Saturday, June 14, 2008

The Blog Continues: Mlumbisi Visit


Richard Hoff: June 11, 2008

Mlumbisi is a section of Queenstown on the Southeast Cape of South Africa. Poverty level among the highest in South Africa (unemployment at 60% plus, most people barely surviving on $1 per day). Some of the homes are made of bricks and compose a ‘shantytown,’ while newcomers and more impoverished people build ‘squatter.homes’ from anything they can find. They may live in their squatter homes – 200 square feet or less – year after year after year.



Another hold-over from the decades of apartheid and human degradation.

Accompanying the Community Health Workers – Lindiwe, Bukelwa, Mathabo, Ntombekaja and Mbuya - Sally Roberts and I find care and compassion on a level not easily found back home. Women who spend 5, 6, or 7 days per week visiting their neighbors who are suffering from HIV/AIDS, TB, skin infections, blindness, hunger, old-age ailments or loneliness.

We find an elderly woman who is caring for 11 orphaned children, all distantly related to her. They range in age from 2 to 17. She does not make ends meet on her small monthly stipend for food, school and care. The children – very cute, very rambunctious - are now destroying the small garden she has cultivated, unwilling to listen to her, waiting for something or someone that never comes. The old woman does not know how much longer she can carry on and fails in her effort to hold back tears. The health workers listen to the old woman and speak with the children.




The community respects these women who have taken courses from Tshwaranang Resource Center, which receives financial and technical support from Hope Africa, which, since its inception 7 years ago, partners very closely with Episcopal Relief and Development. Hope Africa and Episcopal Relief and Development have now expanded these and other programs to many parts of South Africa, Mozambique, Namibia and Angola.

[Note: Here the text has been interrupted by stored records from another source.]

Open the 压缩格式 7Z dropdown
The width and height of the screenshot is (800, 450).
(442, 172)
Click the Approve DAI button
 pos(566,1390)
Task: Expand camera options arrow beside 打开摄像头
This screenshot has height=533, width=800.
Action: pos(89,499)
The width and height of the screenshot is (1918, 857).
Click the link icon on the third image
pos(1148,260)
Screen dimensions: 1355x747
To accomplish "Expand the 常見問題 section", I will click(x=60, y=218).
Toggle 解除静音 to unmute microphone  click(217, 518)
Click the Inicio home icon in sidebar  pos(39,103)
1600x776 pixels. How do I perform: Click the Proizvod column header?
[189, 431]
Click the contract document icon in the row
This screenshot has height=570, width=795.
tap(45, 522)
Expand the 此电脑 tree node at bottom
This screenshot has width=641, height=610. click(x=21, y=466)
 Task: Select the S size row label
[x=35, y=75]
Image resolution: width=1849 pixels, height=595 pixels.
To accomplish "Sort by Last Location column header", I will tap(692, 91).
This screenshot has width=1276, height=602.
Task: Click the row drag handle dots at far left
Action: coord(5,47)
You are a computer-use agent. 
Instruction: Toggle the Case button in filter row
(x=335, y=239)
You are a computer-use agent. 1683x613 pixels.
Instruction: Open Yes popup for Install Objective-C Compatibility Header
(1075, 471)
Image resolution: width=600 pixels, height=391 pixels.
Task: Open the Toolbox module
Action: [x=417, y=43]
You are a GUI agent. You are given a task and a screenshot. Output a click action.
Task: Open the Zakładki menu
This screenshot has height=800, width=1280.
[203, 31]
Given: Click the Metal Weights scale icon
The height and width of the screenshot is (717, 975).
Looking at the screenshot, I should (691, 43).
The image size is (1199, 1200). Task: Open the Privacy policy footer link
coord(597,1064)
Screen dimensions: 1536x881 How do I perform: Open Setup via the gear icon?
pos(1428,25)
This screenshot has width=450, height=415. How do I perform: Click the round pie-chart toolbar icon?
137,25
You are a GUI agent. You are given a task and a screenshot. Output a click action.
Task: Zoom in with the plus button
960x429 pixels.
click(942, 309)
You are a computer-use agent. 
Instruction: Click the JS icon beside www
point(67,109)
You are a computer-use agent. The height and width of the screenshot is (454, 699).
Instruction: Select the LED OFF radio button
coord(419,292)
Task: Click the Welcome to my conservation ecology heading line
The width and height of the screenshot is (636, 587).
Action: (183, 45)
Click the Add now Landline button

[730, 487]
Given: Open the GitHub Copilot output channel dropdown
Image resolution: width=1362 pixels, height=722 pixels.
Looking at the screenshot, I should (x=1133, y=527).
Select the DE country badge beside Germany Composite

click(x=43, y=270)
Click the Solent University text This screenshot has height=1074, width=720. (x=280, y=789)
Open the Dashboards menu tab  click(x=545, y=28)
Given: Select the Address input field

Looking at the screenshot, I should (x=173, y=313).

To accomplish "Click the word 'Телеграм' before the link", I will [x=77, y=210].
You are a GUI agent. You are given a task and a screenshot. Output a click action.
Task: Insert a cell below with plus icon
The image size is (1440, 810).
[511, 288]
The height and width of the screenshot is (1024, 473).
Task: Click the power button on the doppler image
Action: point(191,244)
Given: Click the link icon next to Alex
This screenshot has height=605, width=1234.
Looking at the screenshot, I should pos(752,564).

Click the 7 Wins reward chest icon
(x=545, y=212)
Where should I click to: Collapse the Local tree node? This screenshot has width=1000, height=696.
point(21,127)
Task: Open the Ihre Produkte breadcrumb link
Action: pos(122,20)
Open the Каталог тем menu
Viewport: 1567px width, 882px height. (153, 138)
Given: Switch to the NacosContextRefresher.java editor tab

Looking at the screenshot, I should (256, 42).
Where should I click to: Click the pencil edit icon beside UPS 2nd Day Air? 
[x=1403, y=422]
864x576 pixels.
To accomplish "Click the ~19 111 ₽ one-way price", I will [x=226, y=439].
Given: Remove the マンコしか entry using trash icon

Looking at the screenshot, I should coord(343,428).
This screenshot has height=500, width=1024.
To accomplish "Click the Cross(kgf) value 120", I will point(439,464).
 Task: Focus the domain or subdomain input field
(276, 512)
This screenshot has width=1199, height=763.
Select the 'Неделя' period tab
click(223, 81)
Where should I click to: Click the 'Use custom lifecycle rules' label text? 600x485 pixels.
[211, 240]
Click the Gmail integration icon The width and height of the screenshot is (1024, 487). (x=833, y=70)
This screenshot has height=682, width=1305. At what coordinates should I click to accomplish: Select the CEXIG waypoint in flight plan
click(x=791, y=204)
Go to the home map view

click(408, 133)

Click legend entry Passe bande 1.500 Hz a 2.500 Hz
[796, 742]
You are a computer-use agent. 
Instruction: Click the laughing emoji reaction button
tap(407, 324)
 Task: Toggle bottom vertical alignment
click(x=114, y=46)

The local government health center often refers patients they cannot help to the Health Workers. Patients who have nowhere else to turn find support, advice and encouragement within their communities from these women who understand their situations. Oh, yes: Linda earns $15 per month; the others receive no ‘honorarium’ whatsoever. They are ‘volunteers’ in the true sense of the word.

The next woman we visit has an infected leg wrapped with what is now a dirty bandage. Her husband died of AIDS, she is HIV positive, has no income and her 15 year-old daughter is now pregnant. Our health worker cannot re-bandage the wound because the woman does not have the $1.50 for paraffin to heat the water. She promises to return the next day with the paraffin.

Then there’s the older woman whose husband died four years ago. Her shack is the smallest we will enter. She has no living children, no relatives to go to, no income, and ‘depends on the kindness of neighbors’ to keep her alive. The pain she feels is hunger: She hasn’t eaten in several days. Quietly asking Mathabo if she will give our sandwiches to the woman, she agrees.








Our intercession was momentary; these Health Workers speak with neighbors to assure future assistance and will return at least twice per week to befriend and assist this gracious, proud woman..

This community covers many square blocks and we spend at least 6 hours walking from one home to another this first day. There is constant conversation among the women, and with us. They joke, speak vibrantly and with great animation. There’s a camaraderie Sally and I are able to share in. Sometimes we understand, sometimes not – and we just enjoy it. And enjoy the hilly landscape all around un and the winds that come howling through.

Continuing on another 20 minutes, we are invited into a two-room house – a bedroom and kitchen, 150 square feet. The wallpaper is precisely that: newspaper that has been carefully pasted up, advertising cell phones and toilet paper, bicycles and soaps, from floor to 6-foot ceiling. This is the home of a 52 year-old woman who has recently learned she has AIDS. We meet her and her daughter-in-law who is helping care for her. Several of her children have died from the disease which afflicts 20% of all South Africans (a much higher percentage exists in the 18-45 year old bracket). We see a two-month old baby and are asked to take a photo of 5 of the 15, mostly females, who inhabit this household.




This woman is fortunate, because the local hospital deems her ill enough (less than 200 T-cells) that she is being given retroviral drugs to treat AIDS (these are free – if you can survive the opportunistic infections most people get prior to this point in the disease’s progression). This woman tells the Health Workers that the drugs are making her nauseous and she doesn’t want to take them. At this point, Linda says (in Khoshi, of course), “I was diagnosed with AIDS nine years ago. Look at me – I am healthy and strong. I smile and take care of my family. I took these drugs and they have helped me and they will be good for you. We will help you.”

Another woman adds, “Yes, you feel nausea, and have diarrhea, but you must take the pills. We will help you.”

Up to that point, we hadn’t known who had the disease and who didn’t, but it became clear that too many of these woman - and men - are living with HIV and AIDS, living with poverty, and still smiling and helping one another. It’s a spirit that will long outlive any individual, it’s a spirit that is the future of South Africa.

It they can have hope and laugh and continue their struggle, can we not take a moment to help them do this – through prayer, through activism, letter-writing, advocating and donating?